As its name implies, DGRW emphasizes quality sources of dependable payout growth, which history confirms is a recipe for beating the broader market. The ETF has done just that.

“Our ETF has outperformed since its inception in May 2013 and in many periods since then, as highlighted in figure 1 (5Y, 3Y, 2022),” notes the issuer. “We believe one of the reasons for this success is that the ETF’s investment process is rooted in this academic literature and focuses on a systematic selection of a diversified basket of highly profitable companies with solid dividend-paying credentials, leaning heavily into the quality and high-dividend factors.”

One of the most notable points about DGRW’s out-performance of the broader market since inception is that it coincided with a lengthy run of market-beating returns courtesy of mega-cap growth stocks, the bulk of which aren’t dividend payers.

“Another often-mentioned explanation is that the U.S. market is increasingly concentrated in large-cap tech stocks and active managers suffer from underinvestment in those stocks.

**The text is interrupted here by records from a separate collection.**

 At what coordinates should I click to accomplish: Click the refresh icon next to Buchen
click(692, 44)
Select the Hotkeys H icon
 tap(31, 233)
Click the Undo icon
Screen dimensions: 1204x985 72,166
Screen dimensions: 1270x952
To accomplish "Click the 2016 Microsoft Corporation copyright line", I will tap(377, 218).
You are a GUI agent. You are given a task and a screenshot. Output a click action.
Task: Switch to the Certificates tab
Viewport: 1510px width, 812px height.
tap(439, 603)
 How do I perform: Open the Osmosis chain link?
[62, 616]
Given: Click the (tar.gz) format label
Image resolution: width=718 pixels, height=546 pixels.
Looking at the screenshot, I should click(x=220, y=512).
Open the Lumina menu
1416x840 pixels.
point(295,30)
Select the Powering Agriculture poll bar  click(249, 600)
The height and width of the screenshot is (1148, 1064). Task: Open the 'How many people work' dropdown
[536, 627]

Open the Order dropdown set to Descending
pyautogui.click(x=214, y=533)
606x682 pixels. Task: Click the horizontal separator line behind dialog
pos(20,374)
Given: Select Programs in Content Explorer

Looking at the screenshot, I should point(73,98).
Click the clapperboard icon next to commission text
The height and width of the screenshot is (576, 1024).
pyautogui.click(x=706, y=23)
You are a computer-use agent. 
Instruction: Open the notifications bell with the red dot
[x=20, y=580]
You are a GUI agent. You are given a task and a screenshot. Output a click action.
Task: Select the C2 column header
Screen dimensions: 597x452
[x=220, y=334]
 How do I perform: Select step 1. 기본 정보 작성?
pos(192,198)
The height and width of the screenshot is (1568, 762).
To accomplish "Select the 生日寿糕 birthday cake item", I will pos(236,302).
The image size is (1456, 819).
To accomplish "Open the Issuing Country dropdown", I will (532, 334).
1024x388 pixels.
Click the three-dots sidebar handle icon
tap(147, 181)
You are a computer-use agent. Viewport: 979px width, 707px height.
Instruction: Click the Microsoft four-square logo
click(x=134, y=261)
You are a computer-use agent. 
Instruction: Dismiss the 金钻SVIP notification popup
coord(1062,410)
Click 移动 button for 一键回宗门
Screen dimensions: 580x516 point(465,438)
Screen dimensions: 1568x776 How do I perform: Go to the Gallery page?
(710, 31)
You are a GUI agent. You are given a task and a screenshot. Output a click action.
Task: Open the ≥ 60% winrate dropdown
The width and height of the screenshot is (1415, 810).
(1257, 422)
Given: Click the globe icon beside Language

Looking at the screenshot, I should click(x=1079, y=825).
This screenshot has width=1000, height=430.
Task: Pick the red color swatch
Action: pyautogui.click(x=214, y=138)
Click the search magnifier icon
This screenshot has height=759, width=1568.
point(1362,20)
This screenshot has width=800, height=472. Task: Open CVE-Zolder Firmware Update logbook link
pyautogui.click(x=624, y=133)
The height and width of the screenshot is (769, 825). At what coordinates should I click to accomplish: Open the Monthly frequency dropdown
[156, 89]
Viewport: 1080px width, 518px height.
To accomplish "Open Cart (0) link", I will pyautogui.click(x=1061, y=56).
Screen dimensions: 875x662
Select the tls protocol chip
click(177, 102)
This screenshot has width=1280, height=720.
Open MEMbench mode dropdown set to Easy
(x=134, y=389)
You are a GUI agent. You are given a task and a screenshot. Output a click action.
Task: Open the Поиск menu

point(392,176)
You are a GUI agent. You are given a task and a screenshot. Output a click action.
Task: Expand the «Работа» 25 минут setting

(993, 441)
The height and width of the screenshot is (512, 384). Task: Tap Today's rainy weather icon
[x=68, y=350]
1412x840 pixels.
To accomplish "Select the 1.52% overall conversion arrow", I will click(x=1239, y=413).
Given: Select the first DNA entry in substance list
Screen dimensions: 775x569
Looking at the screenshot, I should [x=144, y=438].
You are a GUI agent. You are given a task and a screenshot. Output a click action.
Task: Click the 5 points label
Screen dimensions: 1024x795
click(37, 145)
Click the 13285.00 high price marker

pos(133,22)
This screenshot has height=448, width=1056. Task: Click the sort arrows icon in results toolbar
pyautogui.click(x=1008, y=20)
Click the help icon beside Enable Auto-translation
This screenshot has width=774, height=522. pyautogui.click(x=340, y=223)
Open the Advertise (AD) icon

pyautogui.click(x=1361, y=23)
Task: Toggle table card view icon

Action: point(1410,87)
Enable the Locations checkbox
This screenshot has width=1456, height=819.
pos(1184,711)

This would imply that it is not possible to outperform the S&P 500 without taking even bigger bets on tech stocks and, in particular, non-dividend-paying tech stocks like Amazon, Tesla, Meta and Alphabet,” adds WisdomTree.

Quality, Profits Matter

DGRW’s full name also implies an emphasis on quality and while there’s much debate about what defines the quality factor, it’s impossible to argue that profitability is part of the equation.

Likewise, it’s not up for debate that when it comes to harnessing dependable dividends, profitable companies generating ample free cash are the ways to go. Conversely, payouts tied to money-losing firms are vulnerable to cuts or, worse, suspensions.

“Over rolling 10-year periods, we can see that the quality factor has exhibited outperformance most often (88% of the time versus the market) and has the smallest “worst underperformance” number of all factors. It suggests that quality is a true ‘all-weather’ factor, and that is the reason why WisdomTree decided to build its “core” equity exposure ETF around that specific factor,” concludes WisdomTree.

Indeed, quality helped DGRW beat the S&P 500 handily last year, over the trailing three- and five-year periods and since inception.